What does the future of retail look like?
We may not yet be at the point where everybody shops for their weekly groceries via an augmented reality supermarket and have their goods delivered by drone, but the technology is already in existence to make it happen.
Myer and eBay Australia, for instance, recently teamed up to launch the world’s first augmented reality department store. Using “shopticles” (AR glasses provided by eBay) shoppers can browse 20,000 items in the virtual store and those with an active eBay account can purchase via their headset.
Drone delivery, similarly, is on the cusp of becoming reality in Australia. A company called Wing is already trialling the use of drones for delivery in Canberra. Well known brands such as Guzman Y Gomez and Chemist Warehouse are amongst those 150 companies signed up to the trial.
While drone delivery is still in its infancy, the launch of Amazon Prime in Australia in June 2018 is likely to have an immediate impact on the expectations of shoppers in the region. Members benefit from delivery within two working days as well as a host of other exclusive offers.
With so much rapid change in the way people can shop, it will be interesting to see which technologies rise to the top and become all-prevalent.
The future of shopping
Consider how you shop. Do you go into a store to checkout an item in person then order that same item online (a practice known as showrooming)? Or do you live your life online, researching products, reading reviews and tapping into social networks before making your purchases online?

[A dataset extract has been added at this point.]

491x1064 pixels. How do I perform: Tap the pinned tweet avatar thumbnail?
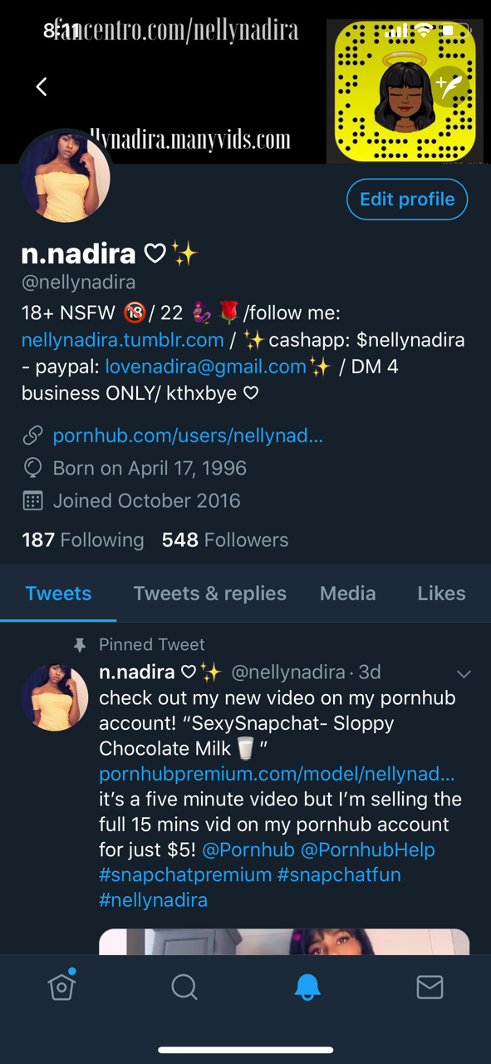(55, 697)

These practices have long been the discussion of media speculation spelling the end of the bricks-and-mortar store as we know it. However, we believe that there is still a place for both the online and in-store experience. Some 49% of respondents to our 2018 Salmat Marketing Report said they prefer to buy in store, while 32% of consumers said they prefer to shop online.
In fact, even retail juggernauts such as Amazon are experimenting with their own bricks-and-mortar store experience with frictionless payment. Amazon Go is a concept store located in Seattle where shoppers can leave without manually purchasing items at a checkout desk. Shoppers simply have to tap in using the app when they enter and the app will track all the products shoppers have picked up off the shelf. Once the shopper has left the store they will be sent an invoice and receipt for the items.
Amazon’s venture into bricks-and-mortar bookstores is another way in which the online/offline shopping experience is merging into one. While the stores tend to hold limited stock, they are merchandised in the same way as the online store, grouping together books that people often buy together. A recent New Yorker article questioned whether this approach will limit the thrill of discovery many feel when shopping in store, undermining the experience.
Impact of technology
Technology is increasingly becoming an important interface between consumer and brand — regardless of whether the purchase is made in store or online. A recent article on The Conversation highlighted that “the number of smartphone owners in Australia sits at 88%, and purchases made via mobile phones have risen by 25% in 2017”.
The article gives the example of Dan Murphy’s which has decided to take a “right-size” approach to its stores on the Gold Coast (stores are smaller, but with an emphasis on store pick up). Using mobile technology, shoppers who have purchased via the app will automatically alert the store when they get close so their order is ready for collection when they arrive.
Voice is another technology that has potential to disrupt the way in which people shop. Sales of in-home devices like the Google Home and Amazon Alexa in Australia have been steady since they entered the market in July 2017 and February 2018, respectively. In the future, it is likely that shoppers will be able to compile a list and then purchase their shopping via a virtual assistant.
How retailers can adapt
Consumers are more savvy than marketers give them credit for. When we surveyed marketers and consumers for our 2018 Salmat Marketing Report, we discovered there was a big disparity between how marketers thought consumers bought and how consumers actually shopped.
Marketers believed that consumers have little control, purchasing more in-store than originally intended (56% compared to 31% of consumers); make impulse purchases (54% compared to 24% of consumers) and generally go shopping for fun (50% compared to a mere 25%).
If marketers are struggling to understand how consumers shop now, then they are likely to become more confused as the shape of shopping changes in the coming years. Investing in the basics now, will put retailers in a good position for the future. Establishing a strong eCommerce presence and online brand (using search) will form the basis of any digital marketing campaign.
But there is still a place for bricks-and-mortar stores. David Jones’ investment in its Sydney store — particularly the curation of its shoe emporium to include a vast array of international brands that have historically only been available online — suggests retailers are now taking seriously both the online and offline experience.